Esto nos lleva al otro punto ciego del debate: la transformación de lo humano en los derechos humanos. El énfasis en la discusión sobre ChatGPT ha estado en el qué, en los derechos afectados por la nueva tecnología. Pero la cuestión más compleja y fascinante está en el quién, en la línea divisoria entre los humanos y los no humanos como sujetos de derechos.
Esta conversación ya está instalada en otros campos y corrientes, desde la filosofía y la teoría de la información hasta la cibernética, las comunicaciones y el transhumanismo. Una de sus analistas más lúcidas, Meghan O’Gieblyn, plantea con claridad la paradoja en la que nos encontramos: “ahora que la inteligencia artificial sigue rebasándonos en una medida tras otra de capacidad cognitiva, calmamos nuestra ansiedad insistiendo en que la consciencia verdadera se caracteriza por las emociones, la percepción, la capacidad de experimentar y sentir: en otras palabras, las cualidades que compartimos con los animales.” Dudo que ChatGPT pueda ver tan lejos como O’Gieblyn, al menos por ahora.

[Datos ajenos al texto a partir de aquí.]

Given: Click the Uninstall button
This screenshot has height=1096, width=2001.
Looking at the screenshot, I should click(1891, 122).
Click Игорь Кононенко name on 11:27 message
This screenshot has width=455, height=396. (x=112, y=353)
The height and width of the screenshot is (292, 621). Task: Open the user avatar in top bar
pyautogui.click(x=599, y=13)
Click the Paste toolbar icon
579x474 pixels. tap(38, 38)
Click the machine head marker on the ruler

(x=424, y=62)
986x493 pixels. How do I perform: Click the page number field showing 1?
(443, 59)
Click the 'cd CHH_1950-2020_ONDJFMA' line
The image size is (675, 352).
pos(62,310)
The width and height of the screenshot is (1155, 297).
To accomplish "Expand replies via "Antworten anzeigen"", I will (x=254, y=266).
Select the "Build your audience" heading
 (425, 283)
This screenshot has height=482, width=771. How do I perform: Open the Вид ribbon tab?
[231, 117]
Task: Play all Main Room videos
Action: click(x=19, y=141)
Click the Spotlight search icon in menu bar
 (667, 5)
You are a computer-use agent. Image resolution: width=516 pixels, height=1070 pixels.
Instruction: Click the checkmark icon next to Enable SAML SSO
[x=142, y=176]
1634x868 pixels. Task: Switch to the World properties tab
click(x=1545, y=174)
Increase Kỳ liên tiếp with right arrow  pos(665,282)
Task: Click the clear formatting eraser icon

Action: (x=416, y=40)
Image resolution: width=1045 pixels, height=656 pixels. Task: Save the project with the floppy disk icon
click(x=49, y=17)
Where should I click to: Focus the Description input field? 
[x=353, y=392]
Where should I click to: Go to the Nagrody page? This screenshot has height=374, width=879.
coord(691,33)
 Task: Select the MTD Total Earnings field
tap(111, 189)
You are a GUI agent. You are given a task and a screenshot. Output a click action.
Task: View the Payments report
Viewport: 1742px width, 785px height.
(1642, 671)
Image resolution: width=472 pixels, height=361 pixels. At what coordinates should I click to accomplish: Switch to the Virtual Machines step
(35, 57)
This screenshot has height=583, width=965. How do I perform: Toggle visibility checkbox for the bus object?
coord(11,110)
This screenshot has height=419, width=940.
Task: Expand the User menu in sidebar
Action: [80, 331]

De ahí que el antropocentrismo que inspira a los derechos modernos, con su reconocimiento exclusivo de los humanos, está siendo rebatido desde puntos de vista muy distintos. Mientras algunos comienzan a proponer que se les otorguen algunos derechos a las inteligencias artificiales, otros sugerimos ampliar el círculo de los derechos para incluir las inteligencias naturales de los animales, las plantas, los hongos y los ecosistemas.
A menos que encaremos estas preguntas, es posible que los derechos humanos no tengan mucho que decirle a un mundo confundido y transformado no sólo por la inteligencia artificial, sino por la emergencia climática, los cambios geopolíticos y la incertidumbre de las democracias. Lo que es seguro es que ChatGPT sí tendrá mucho por decir.